The Electricity Storage Innovation Act, introduced by full Committee Chairman Lamar Smith (R-Texas), authorizes the Secretary of Energy to carry out a $100 million basic research initiative in the chemistry and materials sciences necessary for advanced electricity storage systems. H.R. 5640 directs the Department of Energy to also conduct this research using existing funds in the DOE Office of Science and EERE.
Rep. Stephen Knight (R-Calif.): “I applaud the passage of H.R. 5638. Basic research in artificial photosynthesis and related research could lead to a solar fuels system that consolidates solar power and energy storage into a cohesive process and fundamentally change the way we extract energy from our natural resources.
“Scientists up and down the coast of California are undertaking this research, from universities in Southern California to Lawrence Berkeley Lab in the Bay Area. The research authorized in this legislation could solve this key scientific challenge, and open the door for American entrepreneurs to develop the next generation of solar technology.
“I’d like to thank my colleagues who joined me in introducing this bill and the many research institutions that offered letters of support. I look forward to its introduction in the Senate.”

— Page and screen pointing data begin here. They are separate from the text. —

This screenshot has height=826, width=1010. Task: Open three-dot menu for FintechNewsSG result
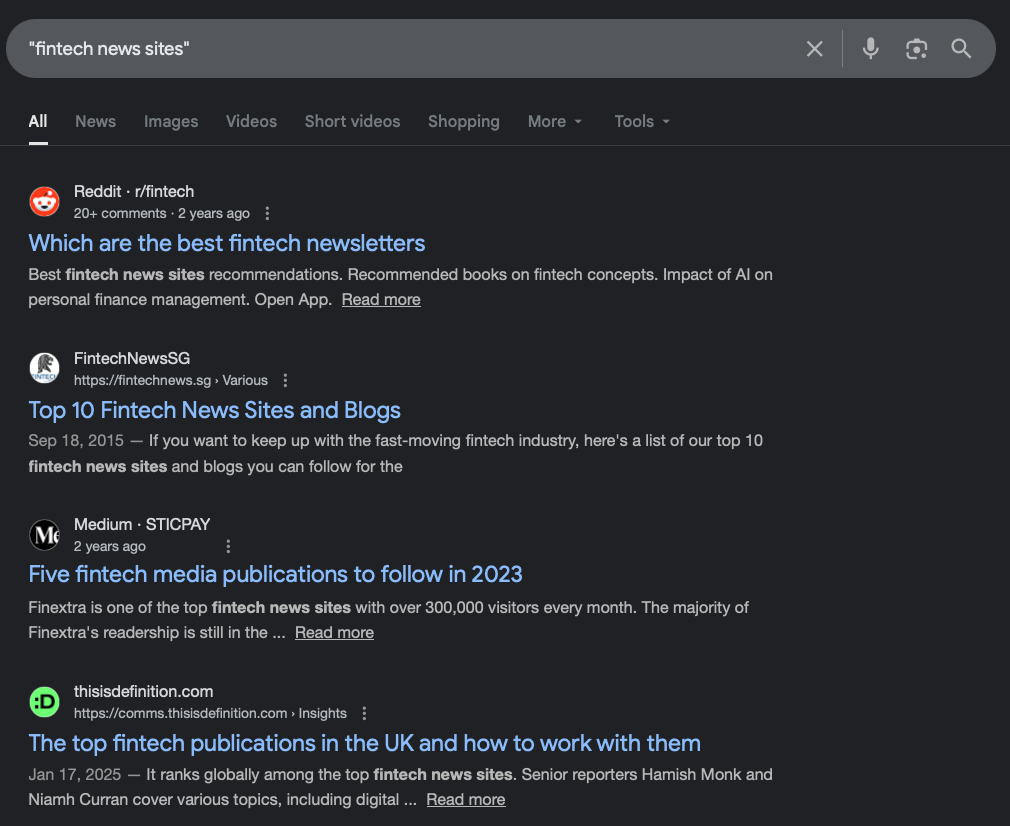285,380
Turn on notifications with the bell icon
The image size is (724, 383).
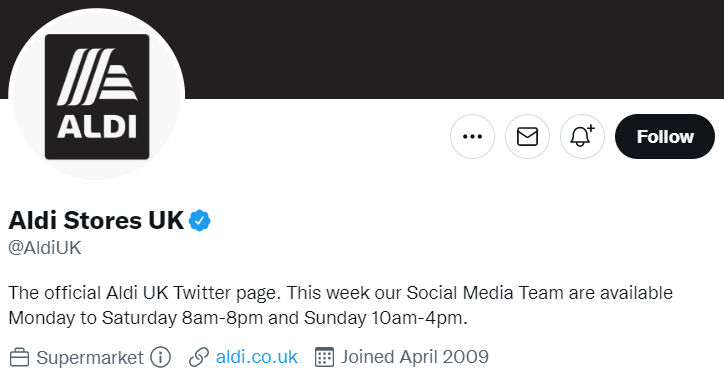point(582,137)
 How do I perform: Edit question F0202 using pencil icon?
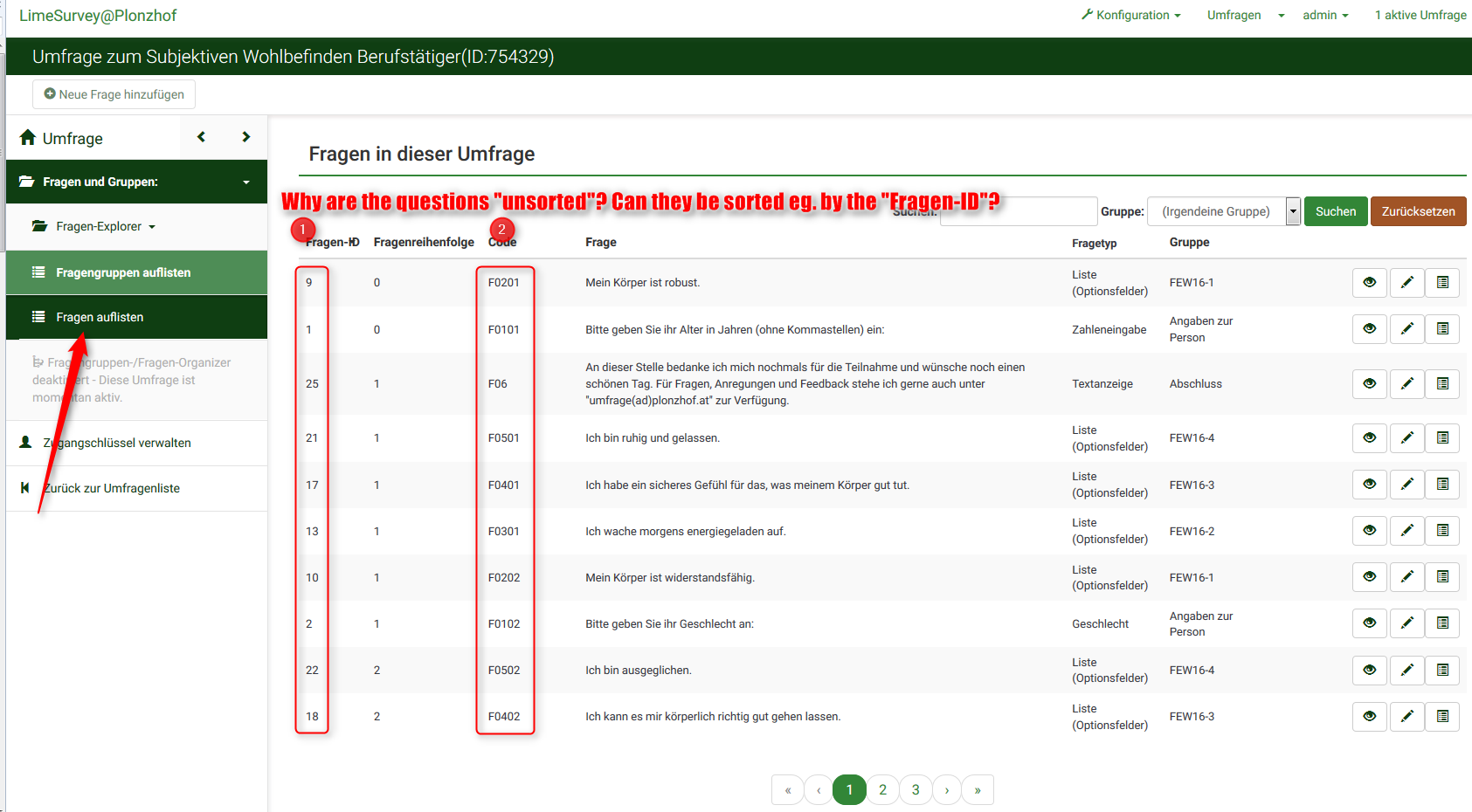pos(1406,577)
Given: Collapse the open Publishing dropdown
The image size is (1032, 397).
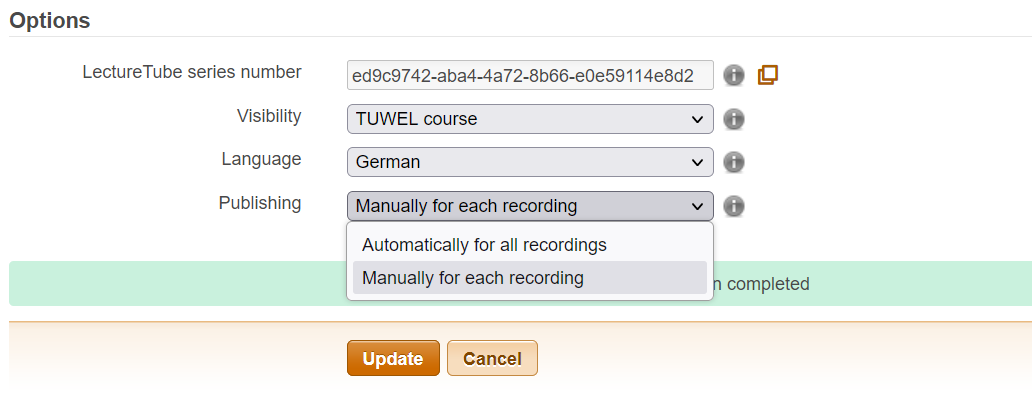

The Solar Fuels Innovation Act, introduced by Energy Subcommittee Vice Chairman Stephen Knight (R-Calif.), authorizes the Secretary of Energy to carry out a $100 million basic research initiative to foster scientific discovery in advanced chemistry for the eventual development of solar fuels systems. The process of creating fuels from the sun, also known as artificial photosynthesis and photosynthesis replication, relies heavily on the fundamental study of chemistry and materials science by the DOE Office of Science. This legislation also authorizes translational research in solar fuels, focusing the DOE Office of Energy Efficiency and Renewable Energy (EERE) on early-stage R&D that will not be undertaken by the private sector, and provides accountability to ensure limited federal research funds are used responsibly. H.R. 5638 directs the Department of Energy to conduct this research using existing funds in the DOE Office of Science and EERE.